Once, while sitting in the sand with a bag of Twizzlers, an aunt told me—then a curious teenager—about sex. We laughed together at her fear of not being able to breathe while kissing. “I have to come up for air every few seconds,” she said.
The conversation felt light and nonchalant, much like these things can be when the adult has no parental obligation over the teenager and can instead offer an open space to talk freely. Somehow we turned toward the measure of good and bad in the bedroom and whether the delineation even existed. She spoke plainly and without shame when she told me which of the church’s rules—both spoken or unspoken—they followed and which they didn’t. I asked her a bouquet of questions, including one on the morality of oral sex. Where sex was already a taboo thing in our conservative Christian circle, here was a topic hardly anyone broached. But my aunt did not shy from it nor show shock at my wondering. Clear, happy face in the sun, she told me about the importance of communication, of measuring each other’s desires, and that little can be deemed wrong when both are aligned.
For my still Christian self, anxious beyond anxious about the rules and the measure between right and wrong that seemed to slosh against my budding desires and curiosities, her calm way on the beach that day was a balm. Her honesty soothed me. So too did her carefree approach to my questions. While the anxiety about rules and sin concerning sex has now faded, my aunt’s words stay with me. When I think back on that day on the beach, I feel heaps of tenderness toward us both; she took me seriously and trusted me as much as I did her.
She is not the only aunt to give me this gift. There was also the aunt who took a job many states away and taught me a small sliver about choosing the self. The aunt who did choose herself and then built a booming business. The aunt who applauded mischief and delighted in play, another who commanded the table at cards and held nothing back when in competition’s way. There was the aunt who rubbed my sore back and reminded me to drink water. Also, the aunt who expanded my palate over and over, one day feeding me microgreens on nutty, seedy bread that I recognized immediately as beyond my palate’s bounds, inspiring exploration nonetheless. There was the aunt who walked me away from guilt and another who taught me that strong bodies aren’t just for boys and men. There was the aunt who fermented everything, the one who always included me, and another who finally mastered bread. They taught me how to love and start over and the wild way grief haunts through it all until all we can do is howl it out.
In the mix of their lessons and offerings came one about the heartbreaking yet necessary humanity of people. My aunts were not perfect and they often left learnings I still struggle to untangle. There is the one who taught me to be ashamed of my period. The one who introduced competition and pitted me against a cousin.

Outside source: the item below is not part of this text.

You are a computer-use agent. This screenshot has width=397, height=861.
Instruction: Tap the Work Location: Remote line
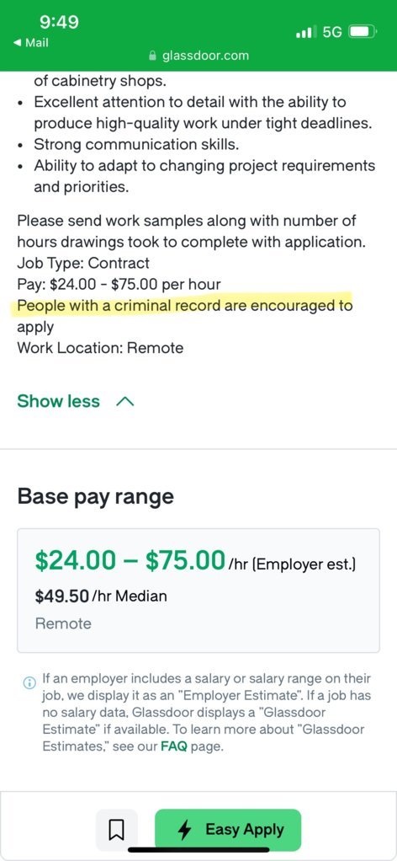tap(100, 348)

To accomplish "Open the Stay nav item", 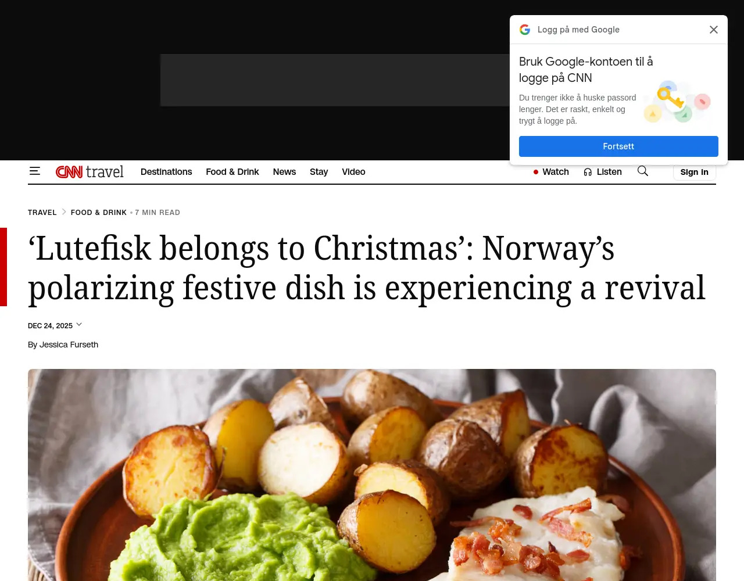I will click(319, 172).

There was the aunt who mocked my small elementary self on the front porch and told me I didn’t get any candy because I’m not a favorite and another who spellchecked my private letters and scorned a missed comma in front of everyone. There are the ones who constantly dieted and berated their bodies, the ones always gossipping about each other, and the ones who bemoaned every choice I make. From them, I learned shame and cruelty, lessons if for nothing else than to provide a foil against the rest.
Oh, my aunts, my beloved aunts! The circle of them contains both the familial and the chosen but so many are far from me now. They are more memory than living but their hold remains. It strikes me that, in their presence, I was always circling the drain, asking if I was good. Am I good? Am I? Please, tell me, am I good? And almost every time, with the full measure of their beautiful, faltering humanity, they answered with a resounding yes.